◆ Data items ◆
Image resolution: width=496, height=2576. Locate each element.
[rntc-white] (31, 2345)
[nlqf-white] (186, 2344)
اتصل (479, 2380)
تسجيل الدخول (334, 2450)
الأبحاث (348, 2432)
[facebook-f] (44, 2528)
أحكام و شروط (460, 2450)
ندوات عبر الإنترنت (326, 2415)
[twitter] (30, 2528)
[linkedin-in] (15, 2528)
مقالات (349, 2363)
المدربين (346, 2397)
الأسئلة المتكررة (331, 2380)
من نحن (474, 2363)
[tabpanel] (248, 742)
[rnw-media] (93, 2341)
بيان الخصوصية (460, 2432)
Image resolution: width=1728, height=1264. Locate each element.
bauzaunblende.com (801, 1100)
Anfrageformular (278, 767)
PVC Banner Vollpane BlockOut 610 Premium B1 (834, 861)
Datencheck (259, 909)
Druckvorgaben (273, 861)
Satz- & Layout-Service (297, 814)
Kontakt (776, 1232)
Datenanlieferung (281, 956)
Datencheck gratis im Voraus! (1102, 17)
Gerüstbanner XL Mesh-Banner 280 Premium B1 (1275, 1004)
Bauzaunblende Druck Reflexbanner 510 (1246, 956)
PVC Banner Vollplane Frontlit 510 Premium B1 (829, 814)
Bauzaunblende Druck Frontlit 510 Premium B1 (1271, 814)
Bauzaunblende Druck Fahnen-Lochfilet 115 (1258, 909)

◆ DIRECTIONS FOR THIS TASK ◆
Output the complete set of records word for word.

◆ EXPECTED ANSWER ◆
Image resolution: width=496, height=2576. Locate each element.
[rntc-white] (31, 2345)
[nlqf-white] (186, 2344)
اتصل (479, 2380)
تسجيل الدخول (334, 2450)
الأبحاث (348, 2432)
[facebook-f] (44, 2528)
أحكام و شروط (460, 2450)
ندوات عبر الإنترنت (326, 2415)
[twitter] (30, 2528)
[linkedin-in] (15, 2528)
مقالات (349, 2363)
المدربين (346, 2397)
الأسئلة المتكررة (331, 2380)
من نحن (474, 2363)
[tabpanel] (248, 742)
[rnw-media] (93, 2341)
بيان الخصوصية (460, 2432)
Image resolution: width=1728, height=1264. Locate each element.
bauzaunblende.com (801, 1100)
Anfrageformular (278, 767)
PVC Banner Vollpane BlockOut 610 Premium B1 (834, 861)
Datencheck (259, 909)
Druckvorgaben (273, 861)
Satz- & Layout-Service (297, 814)
Kontakt (776, 1232)
Datenanlieferung (281, 956)
Datencheck gratis im Voraus! (1102, 17)
Gerüstbanner XL Mesh-Banner 280 Premium B1 (1275, 1004)
Bauzaunblende Druck Reflexbanner 510 (1246, 956)
PVC Banner Vollplane Frontlit 510 Premium B1 (829, 814)
Bauzaunblende Druck Frontlit 510 Premium B1 (1271, 814)
Bauzaunblende Druck Fahnen-Lochfilet 115 (1258, 909)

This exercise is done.